Panola County Court-at-Law Judge Terry Bailey dismissed Asbury’s case in October 2020 based upon his “actual innocence.”
And since that time, another case prosecuted by Nielsen has been dismissed “due to prosecutorial misconduct of then Assistant District Attorney, Katie Nielsen”: a murder charge levied against Deborah Smiley McFadden in connection with the shooting death of her estranged boyfriend Edward Eugene “E.E.” George Jr. in 2003.
McFadden had been convicted on that charge in February 2017 but was granted a new trial by the Sixth Court of Appeals. McFadden’s attorney Jason Cassel argued Nielsen withheld grand jury testimony and also may have tampered with a court document. Cassel argued that what the trial court deemed to be an oversight by Nielsen — combined with the recent accusations of misconduct in the Asbury case — “appears to be a pattern of misconduct.”
Nielsen, when called for comment on Thursday, said she was not aware of further accusations of misconduct that had been made since she left the DA’s office in 2019. She declined to discuss the Asbury case because it was “still ongoing.” She also said she was not aware of an accusation of misconduct in the McFadden case.
She declined an offer to view court documents related to the misconduct allegations, saying it would be better for it to come from an attorney.
In a subsequent call, Nielsen vigorously denied the idea that she engaged in misconduct in the McFadden case.
“I’m really tired of this piling on.
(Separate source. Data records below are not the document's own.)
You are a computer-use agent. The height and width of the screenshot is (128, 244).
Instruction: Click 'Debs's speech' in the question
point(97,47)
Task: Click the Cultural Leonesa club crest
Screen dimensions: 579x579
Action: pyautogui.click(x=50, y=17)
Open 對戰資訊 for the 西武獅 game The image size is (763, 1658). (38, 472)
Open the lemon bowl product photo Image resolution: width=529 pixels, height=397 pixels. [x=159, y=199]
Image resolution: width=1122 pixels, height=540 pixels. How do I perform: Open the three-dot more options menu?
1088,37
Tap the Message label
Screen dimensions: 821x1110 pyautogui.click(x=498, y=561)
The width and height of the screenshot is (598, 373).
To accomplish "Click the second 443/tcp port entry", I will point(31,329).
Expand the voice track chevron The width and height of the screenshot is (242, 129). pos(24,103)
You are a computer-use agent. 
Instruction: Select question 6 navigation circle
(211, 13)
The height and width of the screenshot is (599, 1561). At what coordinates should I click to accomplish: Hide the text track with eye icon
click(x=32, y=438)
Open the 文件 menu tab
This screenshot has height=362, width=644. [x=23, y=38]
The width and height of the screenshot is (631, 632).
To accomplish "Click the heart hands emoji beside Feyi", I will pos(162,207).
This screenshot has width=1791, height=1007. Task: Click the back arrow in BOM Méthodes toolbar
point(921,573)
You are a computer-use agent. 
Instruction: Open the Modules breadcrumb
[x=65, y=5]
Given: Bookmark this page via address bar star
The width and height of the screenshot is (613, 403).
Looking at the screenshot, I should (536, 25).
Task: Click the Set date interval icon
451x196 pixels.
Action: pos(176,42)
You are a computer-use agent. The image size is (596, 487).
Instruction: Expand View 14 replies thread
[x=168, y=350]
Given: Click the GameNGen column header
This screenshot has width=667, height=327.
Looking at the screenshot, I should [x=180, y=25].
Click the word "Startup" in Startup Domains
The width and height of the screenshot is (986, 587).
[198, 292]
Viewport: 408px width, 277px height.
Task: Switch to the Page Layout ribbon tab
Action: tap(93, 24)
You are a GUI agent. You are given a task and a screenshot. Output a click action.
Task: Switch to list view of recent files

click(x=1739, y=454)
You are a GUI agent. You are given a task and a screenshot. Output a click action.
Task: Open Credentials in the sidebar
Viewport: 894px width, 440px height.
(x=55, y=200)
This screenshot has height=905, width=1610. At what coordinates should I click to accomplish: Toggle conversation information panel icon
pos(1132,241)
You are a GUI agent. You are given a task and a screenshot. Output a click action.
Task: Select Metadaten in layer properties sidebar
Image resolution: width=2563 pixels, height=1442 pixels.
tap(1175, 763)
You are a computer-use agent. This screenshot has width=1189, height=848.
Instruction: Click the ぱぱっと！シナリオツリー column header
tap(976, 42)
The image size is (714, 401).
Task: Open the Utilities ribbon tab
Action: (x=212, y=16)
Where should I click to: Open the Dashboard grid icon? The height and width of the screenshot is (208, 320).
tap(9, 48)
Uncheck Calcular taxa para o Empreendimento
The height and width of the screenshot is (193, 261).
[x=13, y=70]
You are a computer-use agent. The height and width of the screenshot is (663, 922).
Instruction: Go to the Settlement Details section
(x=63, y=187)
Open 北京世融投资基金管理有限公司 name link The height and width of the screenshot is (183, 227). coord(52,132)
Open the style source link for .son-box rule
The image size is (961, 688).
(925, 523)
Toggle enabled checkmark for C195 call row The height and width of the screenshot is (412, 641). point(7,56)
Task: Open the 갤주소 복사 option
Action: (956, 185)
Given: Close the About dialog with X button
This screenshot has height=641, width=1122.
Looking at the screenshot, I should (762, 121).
There was no prosecutorial misconduct in that case. Jason Cassel knows it,” she said. “But there is a piling on that’s going on because it’s easy to do, and I’m really tired about this. I’m just an easy scapegoat kind of a person. I don’t want anything. I don’t want an office, I don’t want anything. I just want to be left alone, and nobody seems to want to get that. So that’s the truth.”
Asbury was indicted for aggravated sexual assault charge in 2018 after he was alleged to have sexually-assaulted a disabled person in April 2018, according to an indictment in the case. But 123rd District Judge LeAnn Rafferty declared a mistrial in 2019, based on prosecutorial misconduct, and Nielsen left the DA’s office at that time.
Court transcripts of hearings in the case, as well as correspondence, show that Asbury’s attorney, Rick Berry, questioned the criminal histories of at least two main witnesses in the prosecution’s case. Nielsen had previously told the court that she asked and no criminal histories were found. Berry, however, found that the witnesses did have criminal histories after the trial had started.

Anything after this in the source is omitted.